Study design and predictive modeling of head circumference at 3 months and 1 year using CHILD Cohort Study data (n = 1022 mother-infant dyads; n = 672 features. (A) A multitude of variables (features) across eight categories (modalities) were assessed at different time points before and after birth. This includes Home Environment (35 variables), Maternal Characteristics (42), Parental Body Composition (8), Maternal Health (149), Maternal Diet (207), Infant Feeding (45), Infant Morbidities (95), Human Milk (157). Using machine learning approaches, we then jointly integrate these data modalities to model infant head circumference (z-score for age) at 3 months and 1 year, respectively.

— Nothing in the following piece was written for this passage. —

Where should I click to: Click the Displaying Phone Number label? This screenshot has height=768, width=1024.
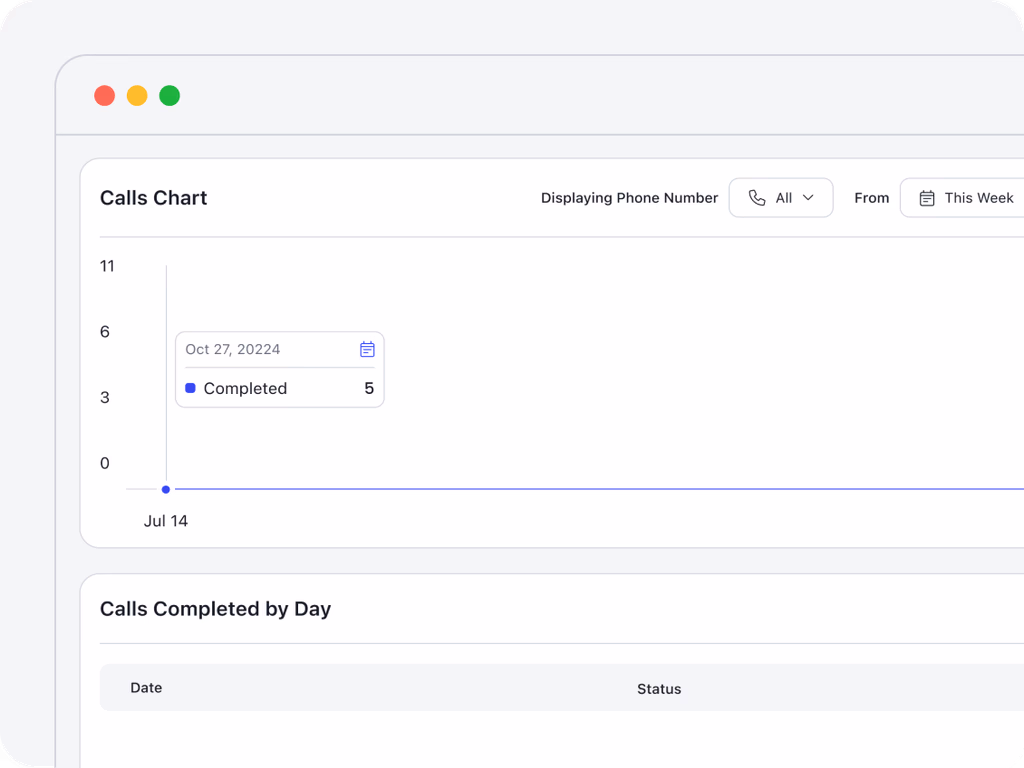pos(629,198)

For a full list of features, see Supplemental Table S1) Summarizes results from linear (ridge regression) and nonlinear (support vector machines) models using different combinations of features for prediction. Bars indicate the significance of the predictive power for each data subset and model measured by the negative log p-value of the association between the prediction and head circumference (Spearman), with 95% confidence intervals (black lines). For Spearman r values, see Supplemental Fig. S3. Dashed red lines denote p-value < 0.05 thresholds indicating the statistical significance of the predictions without multiple hypothesis comparison correction, the grey dashed lines denote a Bonferroni corrected statistical significance threshold assuming 22 experiments. Bar colors correspond to the modality color scheme in this figure. Combining all features into a multi-modal model (B1.1,B2.1) increases predictive power, particularly at 3 months. Predicting head circumference further into the future (1 year) is more challenging than short-term predictions (3 months). Human milk components are predictive (B1.2,B2.2), particularly fatty acids at 3 months (B1.3,B2.3). HMOs, human milk oligosaccharides. For a full list of features and modalities, see Supplemental Table S1.